HOW TO COMPLETE THIS TASK:
Could you retype every entry below exactly as written?

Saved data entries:
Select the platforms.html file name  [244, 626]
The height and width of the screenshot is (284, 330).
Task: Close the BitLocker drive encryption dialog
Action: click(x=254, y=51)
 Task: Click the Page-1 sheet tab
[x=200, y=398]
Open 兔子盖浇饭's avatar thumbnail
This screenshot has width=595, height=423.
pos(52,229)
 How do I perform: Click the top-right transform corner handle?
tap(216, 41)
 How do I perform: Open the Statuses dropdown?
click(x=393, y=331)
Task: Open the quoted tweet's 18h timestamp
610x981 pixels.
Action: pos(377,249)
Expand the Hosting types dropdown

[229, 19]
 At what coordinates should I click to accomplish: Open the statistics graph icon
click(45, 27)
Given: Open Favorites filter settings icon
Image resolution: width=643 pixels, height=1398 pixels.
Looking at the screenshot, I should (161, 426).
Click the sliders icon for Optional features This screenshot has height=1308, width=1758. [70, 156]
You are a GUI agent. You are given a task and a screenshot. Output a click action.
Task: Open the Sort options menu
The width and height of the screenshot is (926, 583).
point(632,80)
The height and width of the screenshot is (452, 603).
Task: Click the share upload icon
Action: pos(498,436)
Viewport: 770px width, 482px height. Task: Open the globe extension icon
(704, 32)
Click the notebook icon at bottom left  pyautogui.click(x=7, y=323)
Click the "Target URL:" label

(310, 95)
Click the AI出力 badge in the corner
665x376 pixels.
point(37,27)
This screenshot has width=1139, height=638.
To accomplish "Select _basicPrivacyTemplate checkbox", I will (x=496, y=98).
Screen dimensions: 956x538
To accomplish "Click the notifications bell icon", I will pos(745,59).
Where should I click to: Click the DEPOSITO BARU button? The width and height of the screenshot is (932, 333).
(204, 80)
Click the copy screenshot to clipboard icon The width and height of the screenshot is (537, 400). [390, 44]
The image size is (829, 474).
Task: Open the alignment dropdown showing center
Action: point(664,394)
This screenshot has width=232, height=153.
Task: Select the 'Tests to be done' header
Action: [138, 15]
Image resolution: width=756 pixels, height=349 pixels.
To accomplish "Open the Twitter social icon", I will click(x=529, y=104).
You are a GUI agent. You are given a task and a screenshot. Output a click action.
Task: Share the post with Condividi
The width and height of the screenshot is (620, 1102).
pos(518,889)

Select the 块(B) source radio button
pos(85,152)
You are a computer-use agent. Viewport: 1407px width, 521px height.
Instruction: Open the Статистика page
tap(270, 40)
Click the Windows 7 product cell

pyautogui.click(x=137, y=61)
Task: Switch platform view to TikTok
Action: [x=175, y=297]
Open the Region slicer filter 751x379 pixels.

WRITTEN REPLY:
Select the platforms.html file name  [244, 626]
The height and width of the screenshot is (284, 330).
Task: Close the BitLocker drive encryption dialog
Action: click(x=254, y=51)
 Task: Click the Page-1 sheet tab
[x=200, y=398]
Open 兔子盖浇饭's avatar thumbnail
This screenshot has width=595, height=423.
pos(52,229)
 How do I perform: Click the top-right transform corner handle?
tap(216, 41)
 How do I perform: Open the Statuses dropdown?
click(x=393, y=331)
Task: Open the quoted tweet's 18h timestamp
610x981 pixels.
Action: pos(377,249)
Expand the Hosting types dropdown

[229, 19]
 At what coordinates should I click to accomplish: Open the statistics graph icon
click(45, 27)
Given: Open Favorites filter settings icon
Image resolution: width=643 pixels, height=1398 pixels.
Looking at the screenshot, I should (161, 426).
Click the sliders icon for Optional features This screenshot has height=1308, width=1758. [70, 156]
You are a GUI agent. You are given a task and a screenshot. Output a click action.
Task: Open the Sort options menu
The width and height of the screenshot is (926, 583).
point(632,80)
The height and width of the screenshot is (452, 603).
Task: Click the share upload icon
Action: pos(498,436)
Viewport: 770px width, 482px height. Task: Open the globe extension icon
(704, 32)
Click the notebook icon at bottom left  pyautogui.click(x=7, y=323)
Click the "Target URL:" label

(310, 95)
Click the AI出力 badge in the corner
665x376 pixels.
point(37,27)
This screenshot has width=1139, height=638.
To accomplish "Select _basicPrivacyTemplate checkbox", I will (x=496, y=98).
Screen dimensions: 956x538
To accomplish "Click the notifications bell icon", I will pos(745,59).
Where should I click to: Click the DEPOSITO BARU button? The width and height of the screenshot is (932, 333).
(204, 80)
Click the copy screenshot to clipboard icon The width and height of the screenshot is (537, 400). [390, 44]
The image size is (829, 474).
Task: Open the alignment dropdown showing center
Action: point(664,394)
This screenshot has width=232, height=153.
Task: Select the 'Tests to be done' header
Action: [138, 15]
Image resolution: width=756 pixels, height=349 pixels.
To accomplish "Open the Twitter social icon", I will click(x=529, y=104).
You are a GUI agent. You are given a task and a screenshot. Output a click action.
Task: Share the post with Condividi
The width and height of the screenshot is (620, 1102).
pos(518,889)

Select the 块(B) source radio button
pos(85,152)
You are a computer-use agent. Viewport: 1407px width, 521px height.
Instruction: Open the Статистика page
tap(270, 40)
Click the Windows 7 product cell

pyautogui.click(x=137, y=61)
Task: Switch platform view to TikTok
Action: [x=175, y=297]
Open the Region slicer filter 751x379 pixels.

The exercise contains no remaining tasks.